Governor’s Order In New Mexico Is An Assault On The Bill Of Rights
The people of New Mexico — and, we fear, the people of the United States — owe Albuquerque Police Chief Harold Medina a debt of gratitude.
Medina has stated unequivocally that his department will not enforce an unconstitutional “emergency order” by Michelle Lujan Grisham, the governor of New Mexico, to suspend the right of her constituents to lawfully carry firearms.
The governor’s order is in response to a spate of shootings in New Mexico’s largest city.
“A child is murdered, the perpetrator is still on the loose, and what does the governor do? She … targets law-abiding citizens with an unconstitutional gun order,” state Sen. Greg Baca, the ranking Republican in New Mexico’s state Senate, told the Associated Press.

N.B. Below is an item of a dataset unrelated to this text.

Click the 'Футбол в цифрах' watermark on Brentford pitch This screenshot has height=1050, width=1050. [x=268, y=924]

“I don’t know what her thought process was that she suddenly thought she could trample the Second Amendment,” state Rep. Stefani Lord told KOAT Channel 7 of Albuquerque at a protest against the governor’s order.

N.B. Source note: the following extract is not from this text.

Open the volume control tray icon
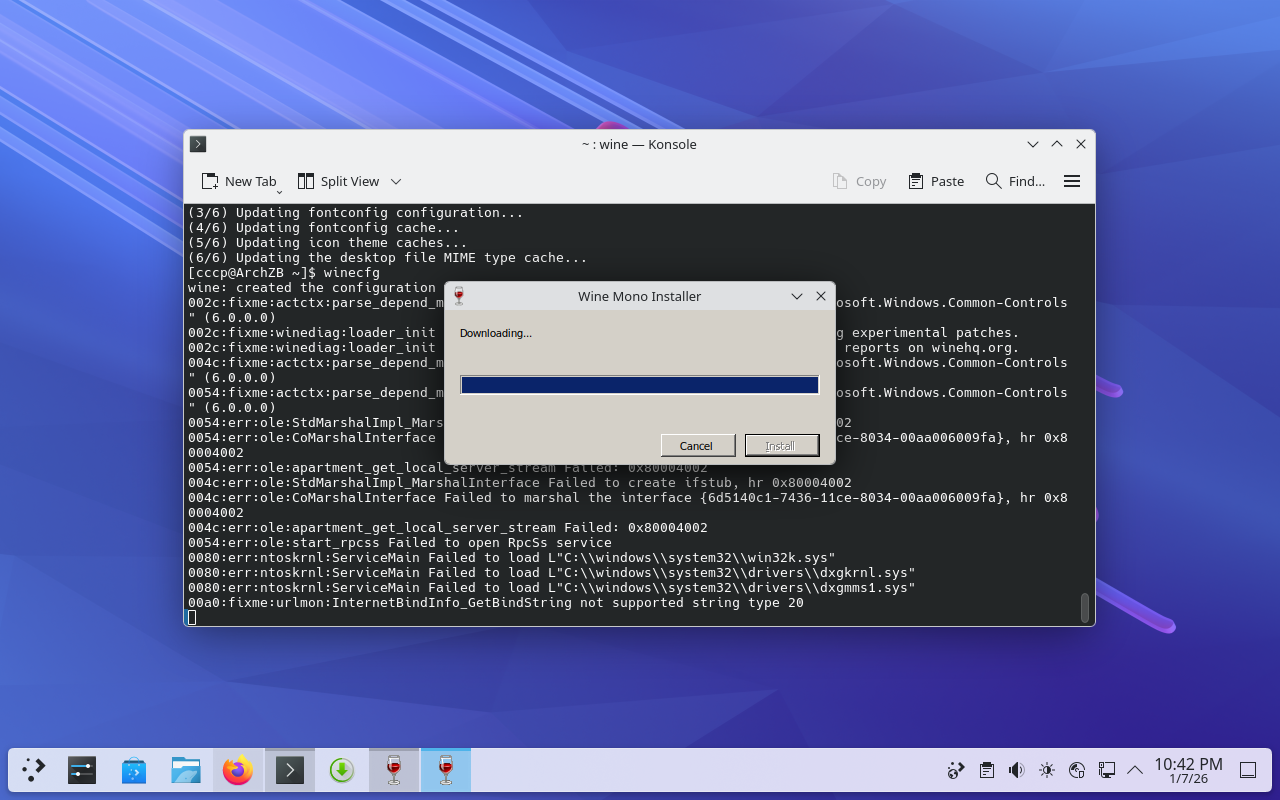This screenshot has width=1280, height=800. pyautogui.click(x=1016, y=770)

The move by Grisham is excessive. It violates the Bill of Rights and it is exactly the sort of escalation that Americans who defend the Second Amendment fear and warn their friends, neighbors and family about when other measures to curtail gun owners’ rights are debated.
Even proponents of gun control, including activist David Hogg and U.S. Rep. Ted Lieu, D-Calif., recognizes that Grisham’s order tramples Constitutional rights.
“I support gun safety laws,” Lieu said on social media, according to a Fox News report. “However, this order from the Governor of New Mexico violates the U.S. Constitution. No state in the union can suspend the federal Constitution.”
We appreciate the congressman speaking out against this violation of the Second Amendment just as we appreciate the police chief’s recognition that his department has no authority to join the governor in violating the Constitution. We hope the rebukes and reprimands are swift and severe enough that this infringement does not spread from the Land of Enchantment to our other 49 states.